In [None]:
import matplotlib
from datascience import *
%matplotlib inline
import matplotlib.pyplot as plots
import numpy as np
plots.style.use('fivethirtyeight')

## Distribution of the Sample Average

We will work with the flight delays dataset again (flight delays for United flights in summer 2015).

In [None]:
united = Table.read_table('united_summer2015.csv')
united_bins = np.arange(-20, 300, 10)
united.hist('Delay', bins=united_bins)

In [None]:
delays = united.column('Delay')
delay_mean = np.mean(delays)
delay_sd = np.std(delays)
delay_mean, delay_sd

We'll write code to generate a sample of flights, and take the mean delay in that sample.  We call that the *sample mean*.  Remember that the sample mean is an estimate of the population mean (i.e., mean flight delay of all flights).

In [None]:
def one_sample_mean(sample_size):
    """Take a sample from the population of flights and compute its mean"""
    sampled_flights = united.sample(sample_size)
    return np.mean(sampled_flights.column('Delay'))

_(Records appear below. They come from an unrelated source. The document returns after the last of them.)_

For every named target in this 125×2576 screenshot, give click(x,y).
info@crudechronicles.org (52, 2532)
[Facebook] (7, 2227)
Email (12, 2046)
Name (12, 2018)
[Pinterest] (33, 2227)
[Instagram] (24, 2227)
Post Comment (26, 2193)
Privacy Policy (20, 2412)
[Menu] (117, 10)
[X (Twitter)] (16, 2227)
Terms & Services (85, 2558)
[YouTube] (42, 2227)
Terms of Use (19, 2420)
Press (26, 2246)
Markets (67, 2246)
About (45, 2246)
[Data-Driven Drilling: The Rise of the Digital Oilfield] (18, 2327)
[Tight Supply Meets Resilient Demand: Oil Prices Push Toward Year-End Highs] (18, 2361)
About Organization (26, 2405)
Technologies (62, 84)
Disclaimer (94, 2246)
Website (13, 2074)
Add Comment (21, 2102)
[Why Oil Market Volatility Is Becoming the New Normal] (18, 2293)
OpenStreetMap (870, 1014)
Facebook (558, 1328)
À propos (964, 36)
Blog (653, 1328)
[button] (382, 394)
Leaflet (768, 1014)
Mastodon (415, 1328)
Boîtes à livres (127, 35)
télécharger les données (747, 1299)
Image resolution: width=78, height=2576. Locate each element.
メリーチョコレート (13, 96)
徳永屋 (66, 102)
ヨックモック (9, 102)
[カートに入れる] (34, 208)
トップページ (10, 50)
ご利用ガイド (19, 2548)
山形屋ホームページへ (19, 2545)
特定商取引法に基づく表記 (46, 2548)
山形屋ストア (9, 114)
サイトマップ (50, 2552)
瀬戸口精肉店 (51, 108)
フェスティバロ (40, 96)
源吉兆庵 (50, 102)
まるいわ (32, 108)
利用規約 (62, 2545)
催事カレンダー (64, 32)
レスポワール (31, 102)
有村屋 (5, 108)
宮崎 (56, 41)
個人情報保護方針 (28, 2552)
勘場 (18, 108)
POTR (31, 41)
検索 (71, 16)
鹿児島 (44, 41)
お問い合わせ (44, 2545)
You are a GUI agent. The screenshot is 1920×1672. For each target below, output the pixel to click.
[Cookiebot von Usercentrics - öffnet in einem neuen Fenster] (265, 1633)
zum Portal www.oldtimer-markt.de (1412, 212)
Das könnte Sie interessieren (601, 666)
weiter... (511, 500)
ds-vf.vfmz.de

Let's take many samples, compute the mean of each, and look at the distribution of these sample means.

In [None]:
def ten_thousand_sample_means(sample_size):
    """Use the bootstrap to approximate the distribution of the sample mean"""
    means = make_array()
    for i in np.arange(10000):
        mean = one_sample_mean(sample_size)
        means = np.append(means, mean)
    return means

In [None]:
sample_means_400 = ten_thousand_sample_means(400)
Table().with_column('Mean of 400 flight delays', sample_means_400).hist(bins=20)
print('Population Average:', delay_mean)

How many possible ways are there that the sample could have come out?  In other words, how many possible samples are there?

In [None]:
united.num_rows

In [None]:
# How many possible sample means are there?
united.num_rows ** 400

Far too many samples to enumerate them all!  So while there *is* a well-defined distribution given by all possible sample means from all samples, it is too hard to compute it exactly.  Instead, we approximate this distribution by drawing 10000 samples from it and drawing the histogram of those samples.

Now let's look at how the shape of this distribution of sample means depends on the size of the sample.

In [None]:
sample_means_900 = ten_thousand_sample_means(900)

In [None]:
means_tbl = Table().with_columns(
    '400', sample_means_400,
    '900', sample_means_900,
)

In [None]:
means_tbl.hist(bins = np.arange(5, 31, 0.5))
plots.title('Distribution of Sample Average');

How would you interpret this picture?  What does it tell you about the effect of increasing the sample size?

In [None]:
"""Empirical distribution of random sample means"""

def plot_and_summarize_sample_means(sample_size):
    sample_means = ten_thousand_sample_means(sample_size)
    sample_means_tbl = Table().with_column('Sample Means', sample_means)
    
    # Print some information about the distribution of the sample means
    print("Sample size: ", sample_size)
    print("Population mean:", delay_mean)
    print("Average of sample means: ", np.mean(sample_means))
    print("Population SD:", delay_sd)
    print("SD of sample means:", np.std(sample_means))

    # Plot a histogram of the sample means
    sample_means_tbl.hist(bins=20)
    plots.xlabel('Sample Means')
    plots.title('Sample Size ' + str(sample_size))

In [None]:
plot_and_summarize_sample_means(100)

In [None]:
39.48 / 3.932

In [None]:
plot_and_summarize_sample_means(400)

In [None]:
39.48 / 1.973

In [None]:
plot_and_summarize_sample_means(625)

In [None]:
39.48 / 1.577

In [None]:
39.48 / np.sqrt(100)

In [None]:
39.48 / np.sqrt(400)

In [None]:
39.48 / np.sqrt(625)